For his part, Centreville, N.S., teacher Eric Smith, 29, tested positive for the AIDS virus a year ago. Smith, an
admitted homosexual, had been teaching Grade 5 at the seven-room Clark’s Harbour Elementary School, and after a school reorganization last winter he was reassigned to Cape Sable Island Elementary School, eight kilometres away. But during the spring, information about his condition spread around the town—one of nine fishing communities on the southern tip of the province—and by late August increasing pressure from parents forced the school board to transfer Smith to administrative duties in nearby Shelburne.
According to Smith, only three people outside of his family would speak to him in public, and he learned that parents were warning their children about him. Said the teacher: “One said it would be best if I were dead before the school year started. Another told her daughter that if she came near me,
she should put her hands over her nose and mouth.”
Smith said that faced with those reactions he decided that, although he would attempt to reach a settlement with the board, he would not return to the classroom—whatever the outcome. Declared Smith: “What happens to the students if I return? It has become very emotional for them.
Some might be afraid of me.” According to Owen Wheelock, superintendent of schools for Shelburne District County School Board, parental pressure was only one factor in Smith’s transfer. Another, he said, was that school board members “were putting themselves in the shoes of parents who had children in school.” But for Smith, who grew up in Centreville, the reason was more simple. “Many people have known I was gay,” he said. “I think they could handle one strike against me —but not two.”
Meanwhile, in New Brunswick, James Henderson has had to face similar ostracism. Henderson, 26, a political science major at Toronto’s York University, tested positive for the AIDS virus in July, 1987, and decided to take a year off to rest and to visit his family in Durham Bridge,
N.B., 25 km north of Fredericton.
Henderson says that his bisexuality was never an issue with his mother and six siblings, but he added that the discovery that he had been exposed to the AIDS virus was too much for them. Said Henderson: “I knew there was anxiety, but by the time I actually arrived there was hysteria.”
His mother tried to convince him to return to Toronto and said that her employer had told her that it would be “bad for business” if people found out he was staying with her. The next day one of Henderson’s sisters came to the house and told him that if he did not leave quietly she would call the police and have him charged with trespassing.
Although Henderson ac-
knowledges that he was never close to his family, he added, “When the chips fell, I thought they would be there.”

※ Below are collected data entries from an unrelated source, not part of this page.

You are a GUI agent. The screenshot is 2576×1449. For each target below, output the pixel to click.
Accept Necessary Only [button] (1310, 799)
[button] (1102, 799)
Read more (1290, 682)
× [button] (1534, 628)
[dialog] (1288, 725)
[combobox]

For Henderson, who returned to Toronto 1V2 weeks later, dealing with the loss of his family has been as difficult as coming to grips with the fact that
he could die a premature death. Still, he says that he is prepared to fight to educate people about what it means to have or carry the AIDS virus, “AIDS has some profound implications,” declared Henderson, “but it has nothing to do
with being an infected carrier put in isolation and ostracized from your family and from society at large.” Instead, Henderson says that he believes many people still have little understanding of what it means to test positive for the disease, let alone have it. For one thing, he said, carrying the virus “does not mean that you are going to die tomorrow. It doesn’t mean you are going to infect the whole household. It doesn’t mean kids are going to die from contact with you.”
Like many other carriers of the virus, Henderson says that the real issue is that federal and provincial governments are ill-prepared to deal with social aspects of the epidemic. In addition, he says, education and information programs must be improved so that people can cope better when they are confronted with someone who has AIDS. “It’s not dealing with statistics, figures, possibles and maybes,” said Henderson, “AIDS is a people issue.”